* [SUPPLIED MATERIAL]:
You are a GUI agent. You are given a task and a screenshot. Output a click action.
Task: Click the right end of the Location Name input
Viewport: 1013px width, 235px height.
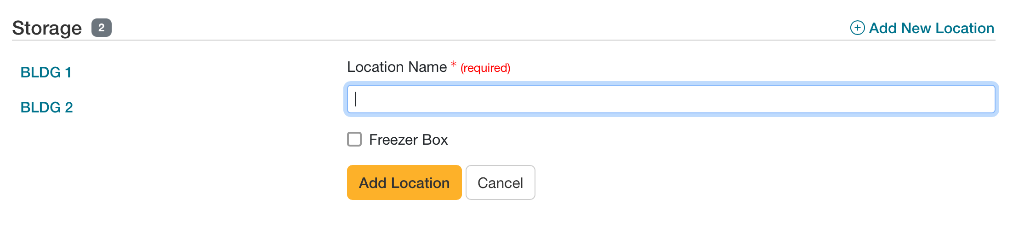[984, 99]
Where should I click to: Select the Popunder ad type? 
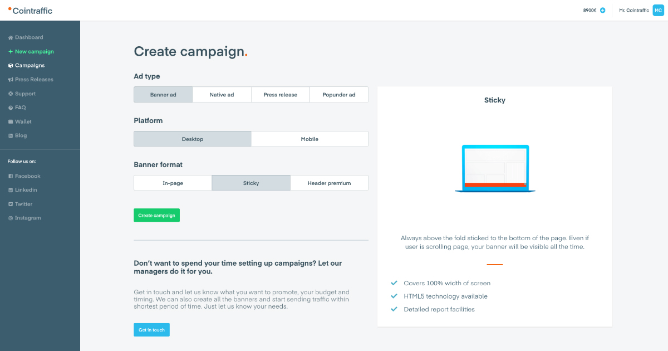339,94
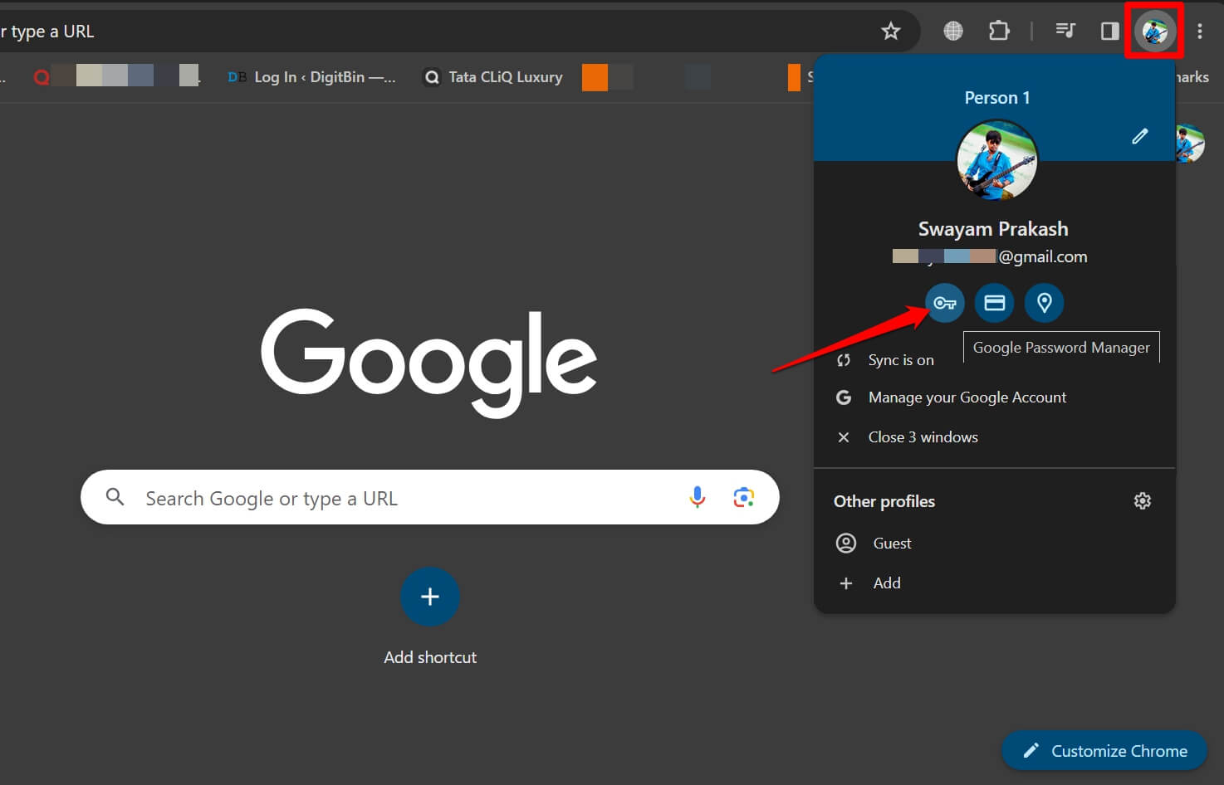Search by image with Google Lens icon
1224x785 pixels.
(743, 497)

* [TASK DIRECTIONS]: Only the lines from the one with "Where should I" to the last line of the listing, inclusive, are to be set down, exactly as they stand and without pictures.

* [WRITTEN ANSWER]:
Where should I click to: Select the Popunder ad type? 
339,94
Search by image with Google Lens icon
1224x785 pixels.
(743, 497)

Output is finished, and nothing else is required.